Test data acquisition and processing workflow

During test readout, the mobile application acquires a single image of the test card and reads the respective QR-code label as shown in Fig 4a. The QR code contains the information with regards to the machine learning model to be used for test processing. After image acquisition, a processing routine, which is visualized in Fig 4b, segments both the paper-based sensor area where the test spots are located, as well as the area containing the reference colors for correction. After segmentation, the RGB values of each test spot are read out, see Fig 4c, and corrected for ambient light and sensor conditions, see Fig 4d, using the color correction references and following the algorithm outlined in reference [42]. Finally, the corrected RGB values are passed on to pre-trained machine learning models for classification into output classes, see Fig 4e.

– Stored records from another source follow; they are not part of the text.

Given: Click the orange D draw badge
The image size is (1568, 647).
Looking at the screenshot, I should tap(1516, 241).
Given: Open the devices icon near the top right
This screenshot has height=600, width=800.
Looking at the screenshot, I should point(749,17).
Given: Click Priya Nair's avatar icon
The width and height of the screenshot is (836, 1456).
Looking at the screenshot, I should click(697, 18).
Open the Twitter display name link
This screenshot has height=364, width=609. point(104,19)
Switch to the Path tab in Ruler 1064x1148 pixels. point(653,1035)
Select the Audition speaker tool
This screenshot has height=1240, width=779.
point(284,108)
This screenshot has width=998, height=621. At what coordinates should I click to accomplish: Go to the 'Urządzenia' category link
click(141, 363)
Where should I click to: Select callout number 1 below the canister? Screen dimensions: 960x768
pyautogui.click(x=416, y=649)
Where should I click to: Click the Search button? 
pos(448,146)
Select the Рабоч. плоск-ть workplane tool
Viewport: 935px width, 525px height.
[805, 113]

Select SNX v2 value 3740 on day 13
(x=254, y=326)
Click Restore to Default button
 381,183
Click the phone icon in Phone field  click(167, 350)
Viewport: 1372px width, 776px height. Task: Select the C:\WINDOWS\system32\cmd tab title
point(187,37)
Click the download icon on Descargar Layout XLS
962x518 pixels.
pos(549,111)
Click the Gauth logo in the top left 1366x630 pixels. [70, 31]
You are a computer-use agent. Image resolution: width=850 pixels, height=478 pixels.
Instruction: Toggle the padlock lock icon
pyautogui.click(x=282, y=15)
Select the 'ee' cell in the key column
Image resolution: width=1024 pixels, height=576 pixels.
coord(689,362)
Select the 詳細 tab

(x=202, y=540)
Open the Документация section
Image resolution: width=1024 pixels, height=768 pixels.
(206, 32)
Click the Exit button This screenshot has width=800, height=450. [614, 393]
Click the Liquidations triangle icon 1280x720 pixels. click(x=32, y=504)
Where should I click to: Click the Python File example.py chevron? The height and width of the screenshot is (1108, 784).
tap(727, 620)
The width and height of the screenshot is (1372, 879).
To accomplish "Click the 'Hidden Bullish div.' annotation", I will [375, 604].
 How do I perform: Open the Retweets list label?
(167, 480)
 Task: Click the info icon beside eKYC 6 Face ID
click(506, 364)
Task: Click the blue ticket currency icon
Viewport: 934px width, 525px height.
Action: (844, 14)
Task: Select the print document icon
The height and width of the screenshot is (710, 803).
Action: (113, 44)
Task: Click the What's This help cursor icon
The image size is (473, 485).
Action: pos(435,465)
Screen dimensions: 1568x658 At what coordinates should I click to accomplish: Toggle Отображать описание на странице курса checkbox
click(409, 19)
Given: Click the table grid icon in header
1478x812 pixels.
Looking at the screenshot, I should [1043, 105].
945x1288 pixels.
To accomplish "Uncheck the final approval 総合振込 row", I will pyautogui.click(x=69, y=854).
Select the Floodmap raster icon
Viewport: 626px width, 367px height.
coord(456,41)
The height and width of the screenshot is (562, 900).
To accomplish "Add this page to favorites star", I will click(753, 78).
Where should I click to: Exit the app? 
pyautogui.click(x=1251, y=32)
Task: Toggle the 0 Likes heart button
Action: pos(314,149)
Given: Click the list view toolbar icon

Training of machine-learning classification models

We have trained machine-learning classifiers for transforming the RGB color within the sensor images into pH classes by means of the mobile application. Specifically, the calibration dataset contains images of paper sensors tested with liquid soil extract obtained with 14 reference soil samples with pH-values ranging from 3.4 to 6.9, obtained under laboratory conditions prior to field testing.

We have prepared each soil extract by sieving the soil sample through a 2mm mesh sieve, mixing the result with 0.01M CaCl2 solution in a 1:2.5 ratio in a vial with a cap, shaking it for 60 seconds and letting it settle for 20 minutes. We have shaken the solution again for a few seconds, waiting 5 more minutes for the formation of the supernatant, as described in section Development of soil pH extraction protocol of S1 Text. For reference, we have measured the pH of each soil extract using a commercially available, potentiometric pH meter (Simpla 140, AKSO).

The test protocol starts with pipetting 15 μL of soil extract supernatant onto each test spot and waiting for 5 min. The calibration acquisition setup in Fig 5a consists of a machine-vision camera (PL-D734CU-T, Pixelink) equipped with a telecentric lens (Newport) and a homogeneous illumination source (LED144A, AmScope). Fig 5b shows a set of representative images of the calibration dataset. A colorimetric reference image is also captured using the same setup. It serves as reference for the illumination and hardware correction algorithm of the mobile application [42], see Fig 4d.

Fig 5. Soil pH calibration data acquisition and processing.

Fig 5

a) Experimental lab setup for acquiring colorimetric calibration data. b) Calibration images of soil extracts at various pH levels. c) RGB distribution of measured calibration data. d) Logic for combining the classification results of BCG and BCP colorimetric indicators into pH classes. e) Screenshot of cloud database with calibration model storage and retrieval.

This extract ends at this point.